My overall sense is that there's been a pull back from general benchmarking
compared to say, 15 years ago, and it's unfortunate, because it leaves the
benchmarking to developers of languages, compilers, and whatnot. This provides
an opportunity to show of the best-case scenarios for the languages, but also
for them to hide the areas of weakness -- and those hidden areas are often the
mine traps for those deciding whether to invest resources in a new language.

Having a standard, comprehensive set of problems helps address this "hiding."
I also think there's value in naive benchmark programs as well as "expert"
tuned ones: not everyone is going to optimize every single scenario in every
language.

The one thing I've never seen implemented well is some measure of "ergonomics"
or "high-level" versus "low-level" aspects of a language, which also seems
important to me.
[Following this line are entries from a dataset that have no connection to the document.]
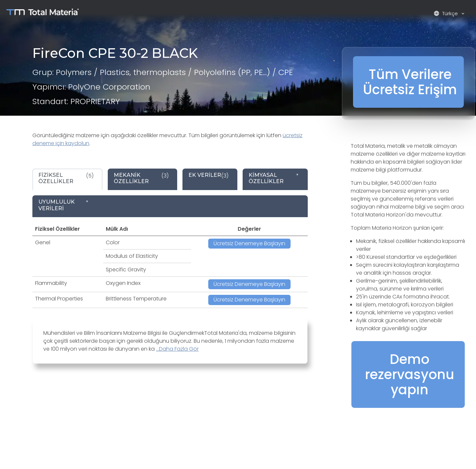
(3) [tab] (141, 178)
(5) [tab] (66, 178)
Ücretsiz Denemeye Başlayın (249, 243)
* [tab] (274, 178)
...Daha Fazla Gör (177, 349)
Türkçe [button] (446, 13)
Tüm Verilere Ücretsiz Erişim (410, 82)
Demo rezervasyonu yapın (410, 374)
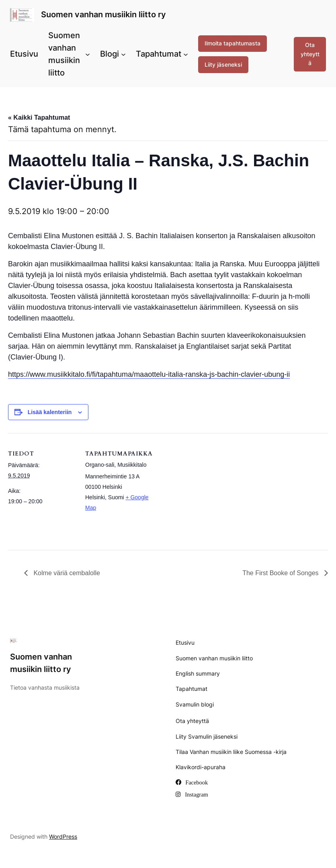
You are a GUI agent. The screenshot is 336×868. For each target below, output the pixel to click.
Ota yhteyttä (310, 54)
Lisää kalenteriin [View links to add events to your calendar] (50, 412)
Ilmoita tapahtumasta (232, 43)
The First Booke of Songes (281, 573)
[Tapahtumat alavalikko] (186, 54)
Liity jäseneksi (223, 64)
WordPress (63, 836)
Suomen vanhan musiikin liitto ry (103, 14)
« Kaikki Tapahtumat (39, 117)
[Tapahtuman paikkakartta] (205, 488)
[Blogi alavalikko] (123, 54)
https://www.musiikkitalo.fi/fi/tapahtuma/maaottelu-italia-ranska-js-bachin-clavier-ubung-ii (149, 374)
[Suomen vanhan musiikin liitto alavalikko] (88, 54)
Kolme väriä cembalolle (66, 573)
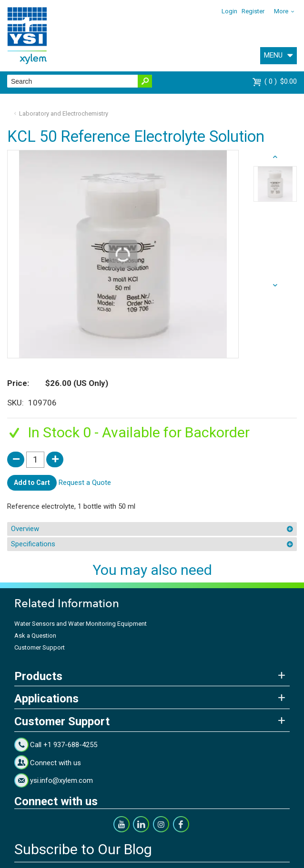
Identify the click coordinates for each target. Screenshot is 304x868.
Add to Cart (32, 483)
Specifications (33, 544)
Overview (25, 529)
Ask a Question (35, 635)
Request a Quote (85, 482)
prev (275, 286)
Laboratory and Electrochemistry (63, 113)
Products (38, 676)
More (281, 11)
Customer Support (40, 647)
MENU (273, 55)
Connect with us (55, 763)
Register (253, 11)
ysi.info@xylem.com (61, 780)
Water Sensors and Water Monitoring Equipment (81, 623)
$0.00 (281, 81)
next (275, 157)
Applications (46, 699)
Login (229, 11)
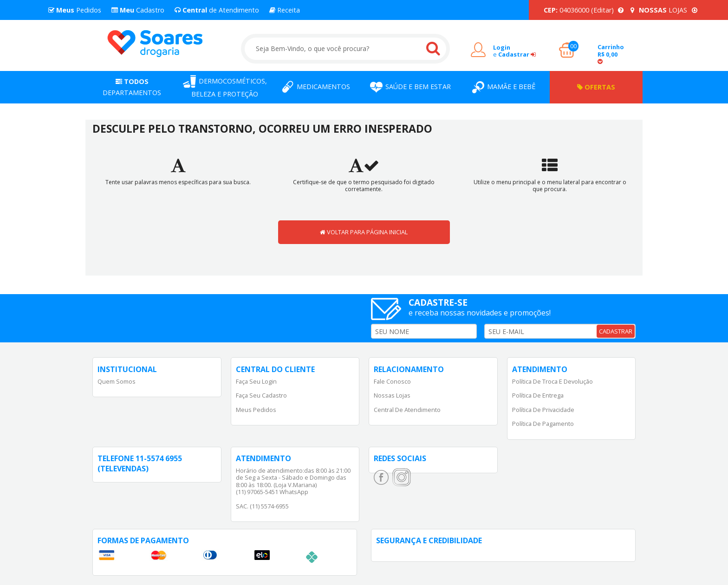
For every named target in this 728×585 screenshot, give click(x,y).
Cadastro (138, 10)
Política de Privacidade (543, 410)
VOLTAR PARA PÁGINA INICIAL (364, 232)
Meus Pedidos (256, 410)
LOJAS (664, 10)
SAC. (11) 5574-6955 (262, 506)
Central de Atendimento (407, 410)
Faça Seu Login (256, 381)
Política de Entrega (538, 395)
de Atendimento (217, 10)
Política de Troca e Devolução (552, 381)
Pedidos (75, 10)
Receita (285, 10)
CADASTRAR (616, 331)
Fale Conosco (392, 381)
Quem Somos (117, 381)
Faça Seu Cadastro (261, 395)
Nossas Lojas (392, 395)
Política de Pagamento (543, 424)
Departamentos (132, 87)
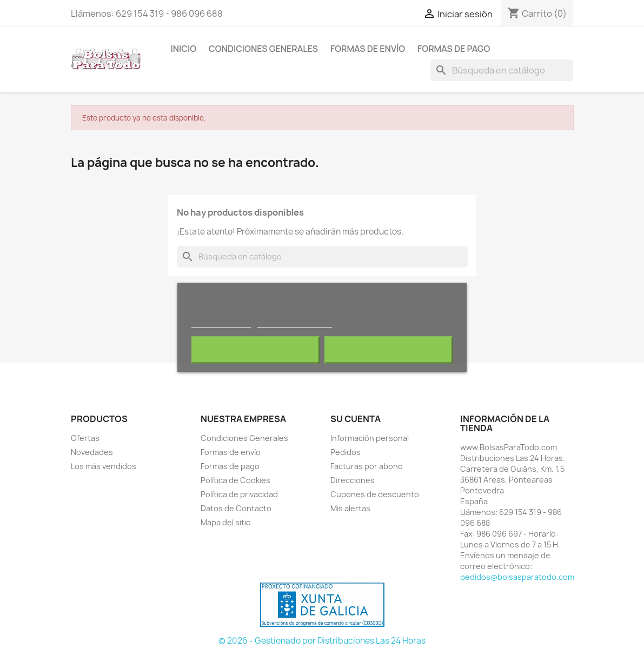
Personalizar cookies (295, 323)
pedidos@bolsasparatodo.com (517, 577)
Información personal (369, 438)
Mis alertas (350, 508)
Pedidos (346, 452)
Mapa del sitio (225, 522)
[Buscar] (502, 70)
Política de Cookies (235, 480)
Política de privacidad (239, 494)
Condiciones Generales (263, 49)
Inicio (184, 49)
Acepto (389, 350)
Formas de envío (368, 49)
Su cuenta (355, 419)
Some of that is going to be subjective but some of it not.

------
AtlasBarfed
"The microbenchmark is no longer measuring call performance, because GCC
managed to reduce the number of calls. If I had to guess, I would say this
optimization doesn't have a wide applicability and is just to game benchmarks.
In that case, well played, GCC, well played."

Loop unrolling and/or equivalent in recursion is a very basic optimization.
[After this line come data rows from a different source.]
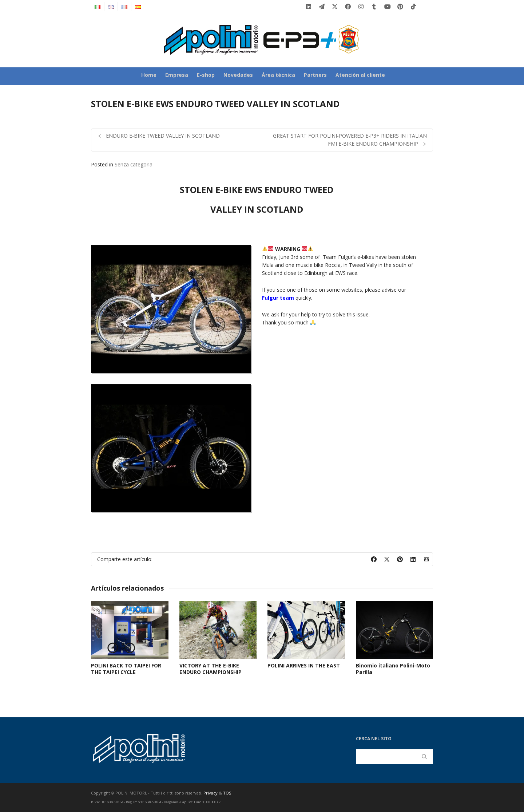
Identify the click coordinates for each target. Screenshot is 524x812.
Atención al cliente (360, 75)
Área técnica (278, 75)
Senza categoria (134, 164)
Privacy (210, 793)
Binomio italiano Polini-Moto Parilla (393, 669)
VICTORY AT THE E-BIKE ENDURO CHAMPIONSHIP (210, 669)
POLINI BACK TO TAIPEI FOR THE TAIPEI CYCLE (126, 669)
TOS (227, 793)
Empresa (176, 75)
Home (149, 75)
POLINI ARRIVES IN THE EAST (303, 665)
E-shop (206, 75)
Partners (315, 75)
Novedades (238, 75)
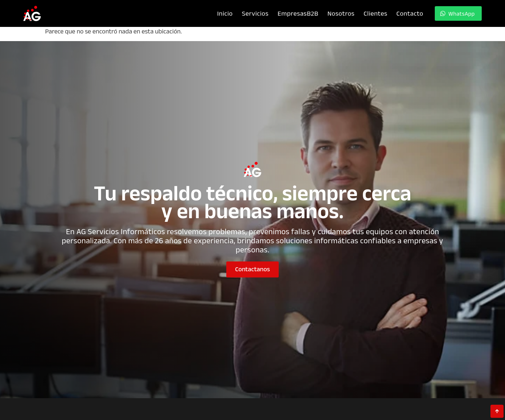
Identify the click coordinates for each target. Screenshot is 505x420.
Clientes (375, 13)
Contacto (410, 13)
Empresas (298, 13)
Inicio (225, 13)
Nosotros (341, 13)
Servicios (255, 13)
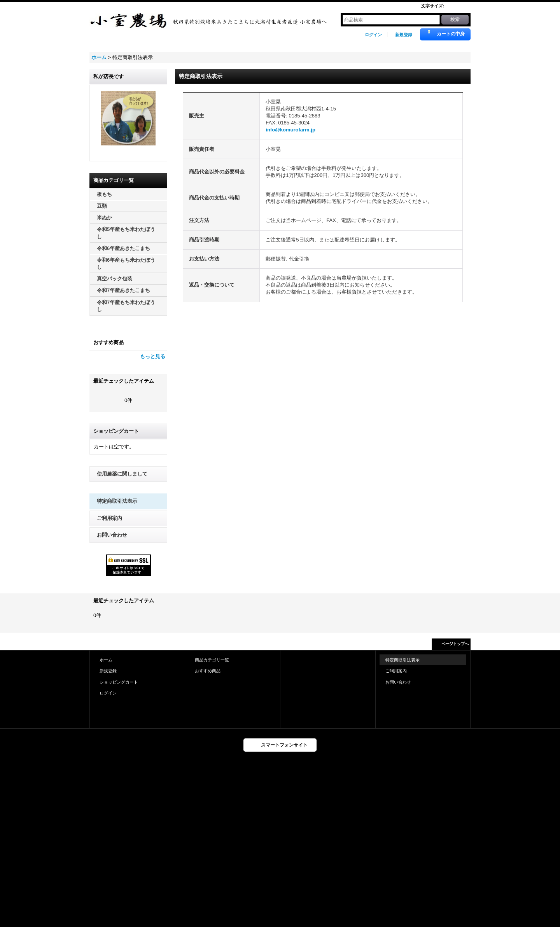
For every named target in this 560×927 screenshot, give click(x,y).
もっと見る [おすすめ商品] (152, 356)
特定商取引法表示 (117, 501)
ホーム (106, 660)
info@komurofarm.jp (290, 129)
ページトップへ (455, 644)
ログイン (373, 35)
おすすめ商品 (208, 671)
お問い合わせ (112, 535)
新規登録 (404, 35)
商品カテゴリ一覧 (212, 660)
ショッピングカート (119, 682)
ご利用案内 (109, 518)
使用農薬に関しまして (122, 474)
It's weird that an optimizing compiler optimizes away something that he is
somewhat arbitrarily benchmarking, and he declares it something specifically
targeted at only improving artificial benchmarks.

"In Guile you can recurse however much you want."

Sooo... if your recursion depends on accumulated stack data, which is what
most non-tail-recursive recursions want to do... can you recurse however much
you want? This seems like a disingenuous statement. Every recursion algorithm
cannot be magically refactored to perfectly tail recursion.

When I was a wee CS student, I heard that any recursion algorithm can be
converted to a loop. With puzzlement I asked the prof who said that about
something that pretty clearly needed stack-state, and he further qualified it
with "well, if you have a stack datastructure in the loop."

There seems to be pervasive overclaims here, and narcissistic self-focus.
Doesn't inspire confidence in the language.

------
jxy
Somebody should update this R7RS benchmark, [https://ecraven.github.io/r7rs-
benchmarks/](https://ecraven.github.io/r7rs-benchmarks/)

Though even if it is currently 3 times better than version 2.2.6 on that
benchmark, guile is still far away from the top tier.